━━━━━ Blok Teks
Kementerian Perhubungan serius merancang kebijakan inovatif untuk mengatasi isu sampah penerbangan internasional, yakni dengan mengembalikannya ke negara asal. Langkah ini diharapkan dapat mencegah Indonesia menjadi penampungan limbah dari pesawat asing. Hal tersebut diungkapkan oleh Direktur Kelaikudaraan dan Pengoperasian Pesawat Udara Kementerian Perhubungan, Sokhib Al Rohman, di Jakarta pada Kamis, 23 Oktober 2025. “Dengan demikian, kita tidak akan menerima sampah dari negara lain,” tegas Rohman.
Kebijakan ini terinspirasi dari praktik Jepang, yang telah sukses menerapkan sistem serupa. Rohman menjelaskan bahwa di Jepang, setelah pesawat mendarat, pramugara akan mengumpulkan seluruh sampah untuk kemudian dikirim kembali ke negara asalnya menggunakan pesawat kargo. “Kita seharusnya bisa mencontoh praktik tersebut, mengapa tidak?” imbuhnya. Rohman menekankan bahwa pengelolaan limbah di bandara saat ini membutuhkan biaya dan energi yang sangat besar. Tanpa penanganan yang tepat, ia memperingatkan bahwa bandara dapat berubah menjadi lokasi penimbunan sampah dan bahkan sumber pencemaran serius.
Sebagai gambaran, Rohman mencontohkan Bandara Soekarno-Hatta yang setiap harinya menghasilkan sekitar 85 juta paket sampah dari 85 ribu penumpang. Angka ini menunjukkan skala tantangan pengelolaan limbah yang krusial. Oleh karena itu, kebijakan pengembalian sampah penerbangan internasional dianggap sebagai langkah strategis dan pertimbangan penting dalam upaya komprehensif pengelolaan limbah bandara yang berkelanjutan.
━━━━━━━━━━
━━━━━ Cuplikan Data
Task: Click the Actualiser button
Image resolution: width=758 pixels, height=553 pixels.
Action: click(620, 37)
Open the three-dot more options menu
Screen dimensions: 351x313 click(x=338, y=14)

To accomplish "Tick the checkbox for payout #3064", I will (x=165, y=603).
━━━━━━━━━━
━━━━━ Cuplikan Data
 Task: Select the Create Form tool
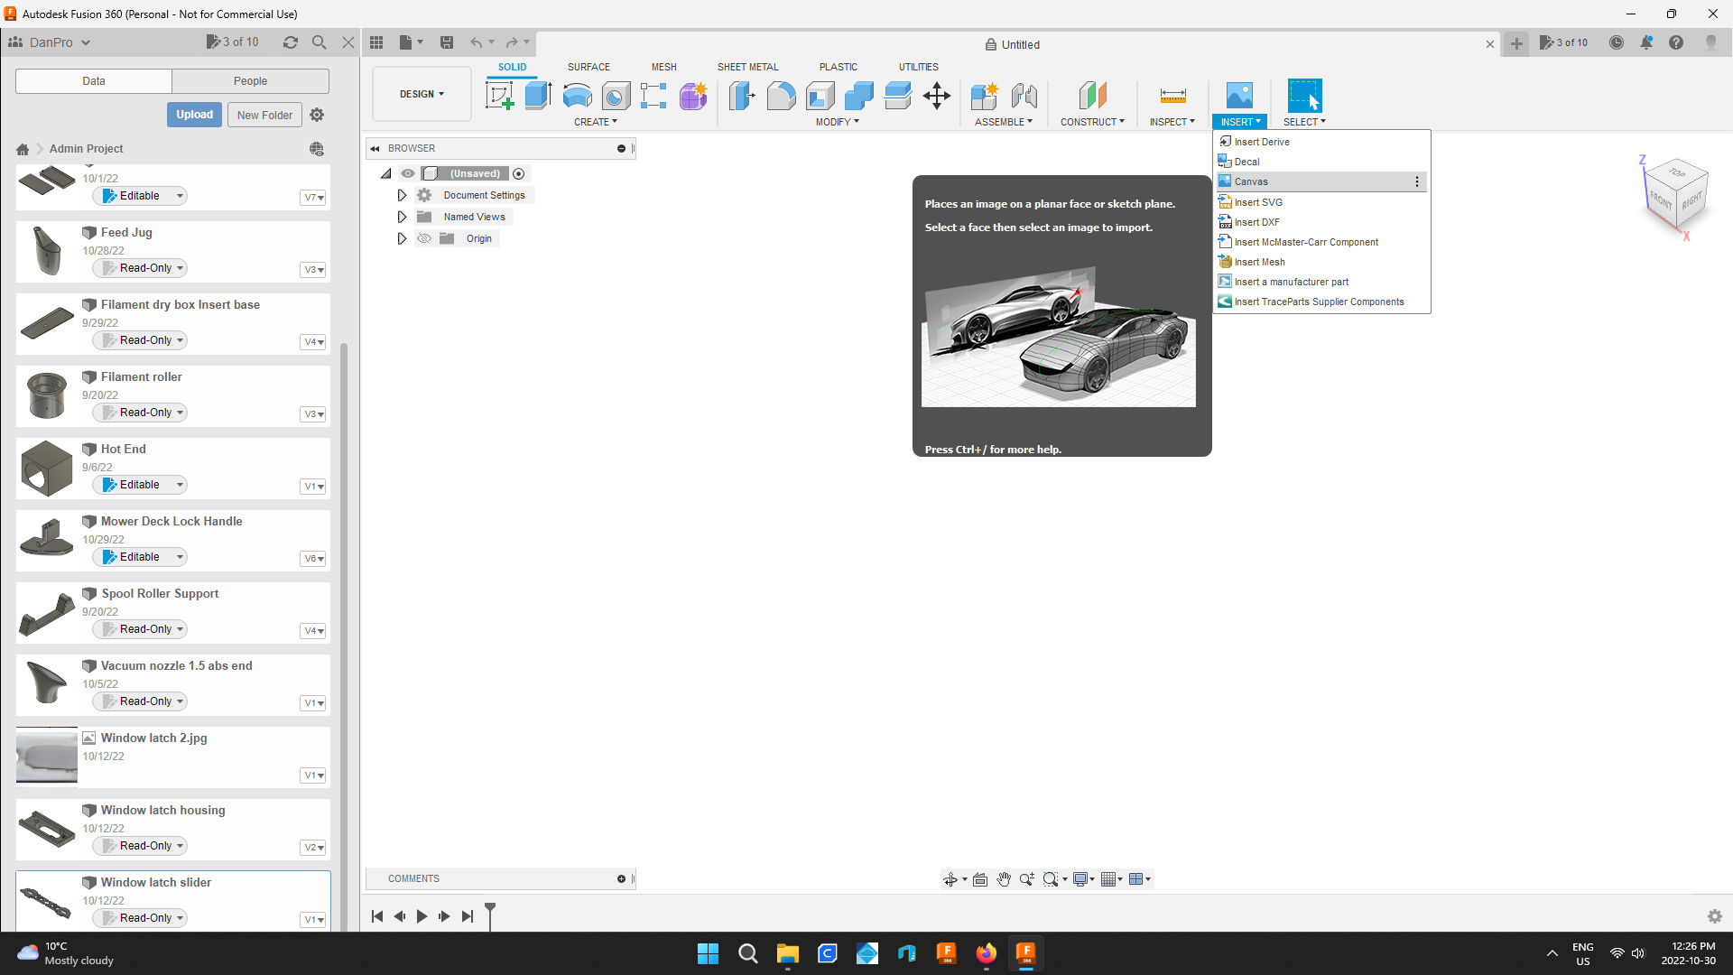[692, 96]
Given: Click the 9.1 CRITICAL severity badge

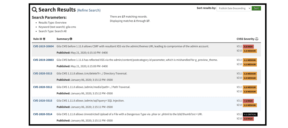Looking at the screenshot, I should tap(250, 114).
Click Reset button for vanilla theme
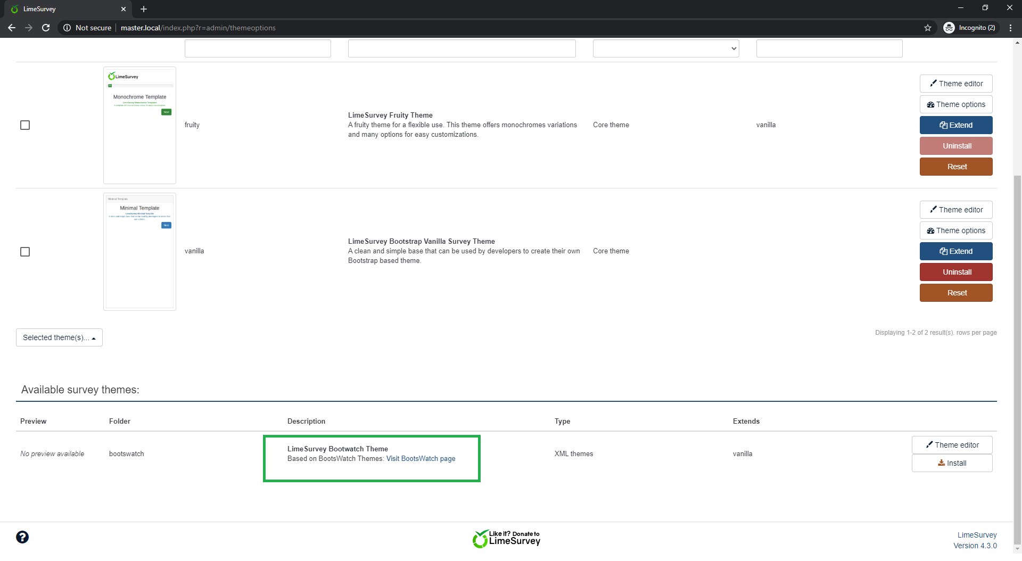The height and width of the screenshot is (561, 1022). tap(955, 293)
━━━━━━━━━━
━━━━━ Cuplikan Data
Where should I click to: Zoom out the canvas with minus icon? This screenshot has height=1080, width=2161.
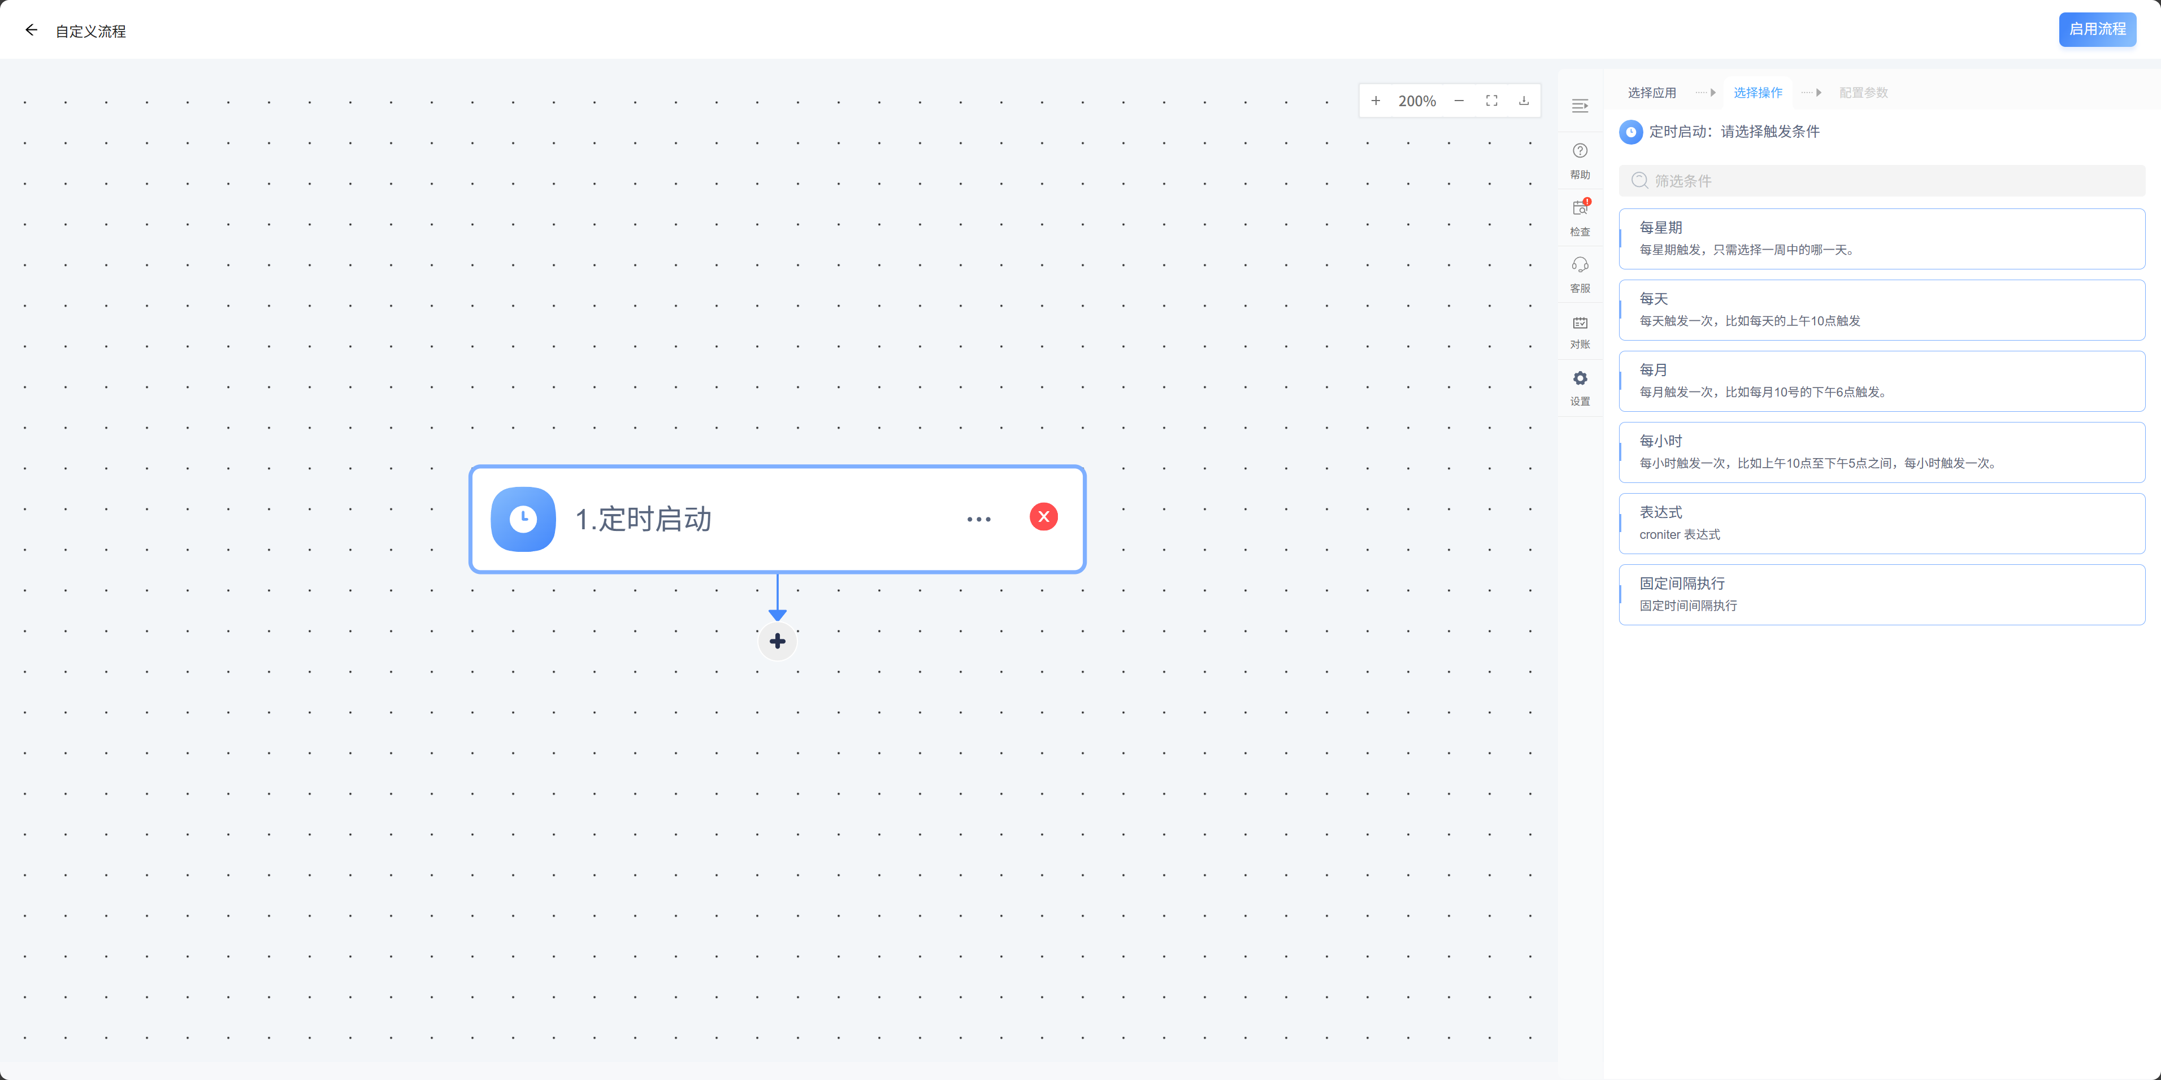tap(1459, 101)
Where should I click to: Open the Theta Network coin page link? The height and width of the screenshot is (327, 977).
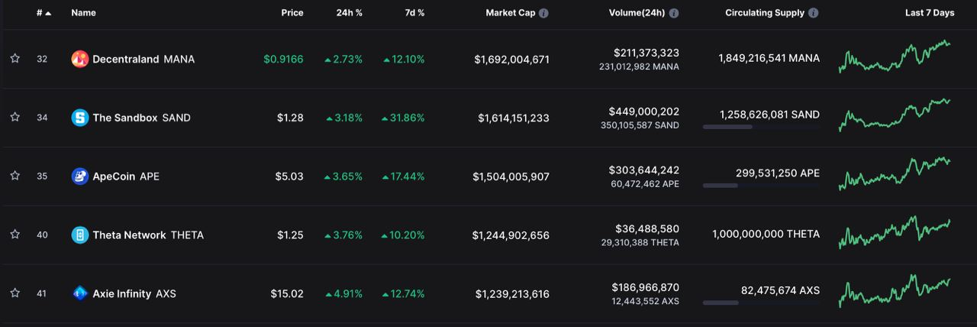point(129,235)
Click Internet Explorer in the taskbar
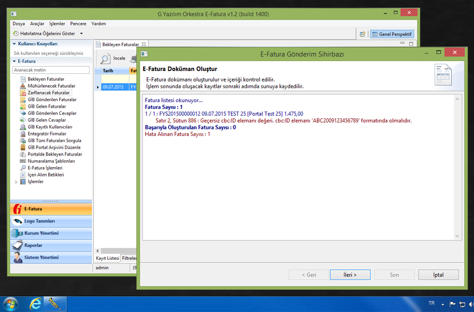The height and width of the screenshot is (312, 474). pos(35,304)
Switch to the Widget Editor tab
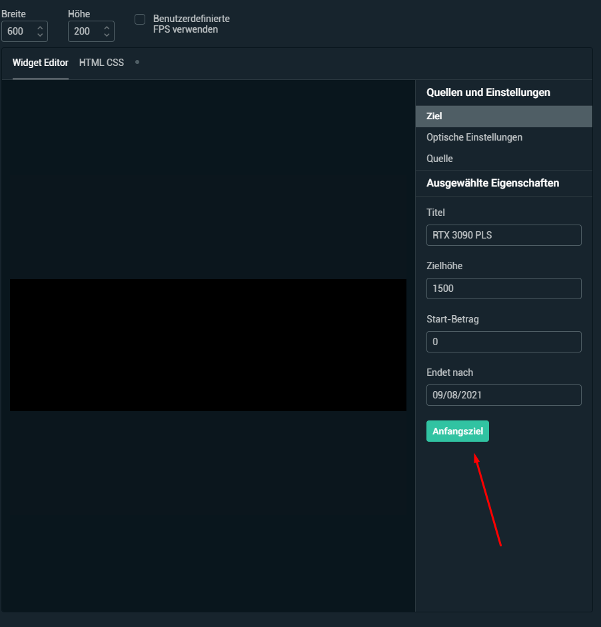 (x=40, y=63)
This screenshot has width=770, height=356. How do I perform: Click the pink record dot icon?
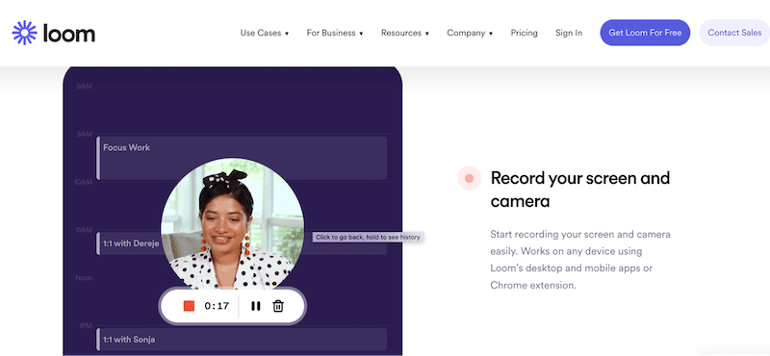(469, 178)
━━━━━━━━━━
→ **Tugas**
Tuliskan tanpa perubahan bagian teks tentang sampah penerbangan internasional, mulai dari "Kebijakan ini terinspirasi" sampai "sumber pencemaran serius.".

→ **Jawaban Tertulis**
Kebijakan ini terinspirasi dari praktik Jepang, yang telah sukses menerapkan sistem serupa. Rohman menjelaskan bahwa di Jepang, setelah pesawat mendarat, pramugara akan mengumpulkan seluruh sampah untuk kemudian dikirim kembali ke negara asalnya menggunakan pesawat kargo. “Kita seharusnya bisa mencontoh praktik tersebut, mengapa tidak?” imbuhnya. Rohman menekankan bahwa pengelolaan limbah di bandara saat ini membutuhkan biaya dan energi yang sangat besar. Tanpa penanganan yang tepat, ia memperingatkan bahwa bandara dapat berubah menjadi lokasi penimbunan sampah dan bahkan sumber pencemaran serius.